I agree with Chris, but I also agree with Lorna’s second point – the random comma is unforgivable. No wonder they lost.
Isn’t it strange how things change – the typography and general design look incredibly dated. Or perhaps it did at the time?
So, is that just eight days now to save the pound?
I met William Hague on a Magdalen occasion not so long ago (who was enormously good company), and we were talking about various things. And when he said how much he disliked the way politicians repeat the same sound-bite slogans over and over and over again, and I muttered “twelve days to save the pound!” back at him, his face lit up and he said, yes, that was the beauty of that sound-bite: it was different every day!
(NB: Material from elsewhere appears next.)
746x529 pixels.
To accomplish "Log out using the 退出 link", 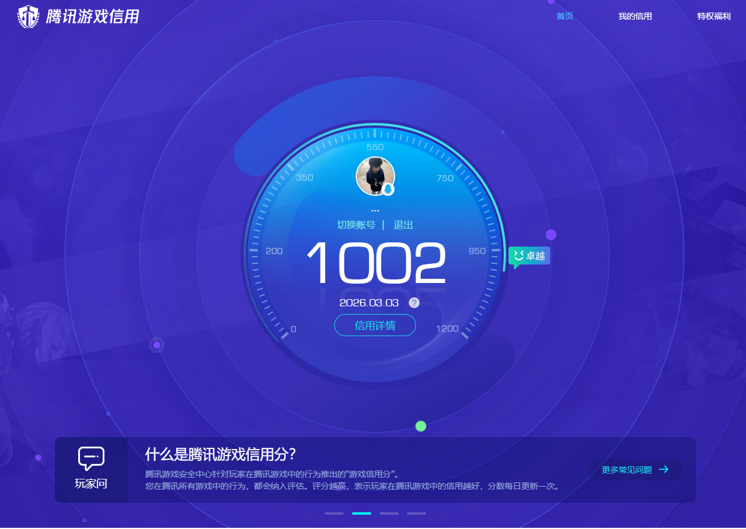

that was the beauty of that sound-bite: it was different every day!
It was also utter bollocks, but I suppose that comes with the territory.
CB – congrats on your new home!
On the ‘random comma’, I think you may have stumbled on a missing comma and Freudian subtext, rather than spotted an extraneous piece of punctuation. The sentence, surely, with its comma restored, was due to read:
‘The Can Work, Must Work Guarantee will ensure that benefit claimants, who can work but won’t work, will lose their Jobseekers’ Allowance.
Much clearer. The Tories were only one comma shy of coming clean, it seems.
Still, let it not be forgotten that they are poised now to win the next election: Labour has a whole deeper than commas and apostrophes to climb out of. (The whole is about as deep as John Reid.)
…having corrected grammar, I make a spelling mistake. Read ‘hole’ for the ‘whole’s above; and forgive me, having lived outside an English-speaking land for many years now.
If twelve days to save the pound was bollocks, how about 24 hours to save the NHS?
The party that made THAT promise won, remember?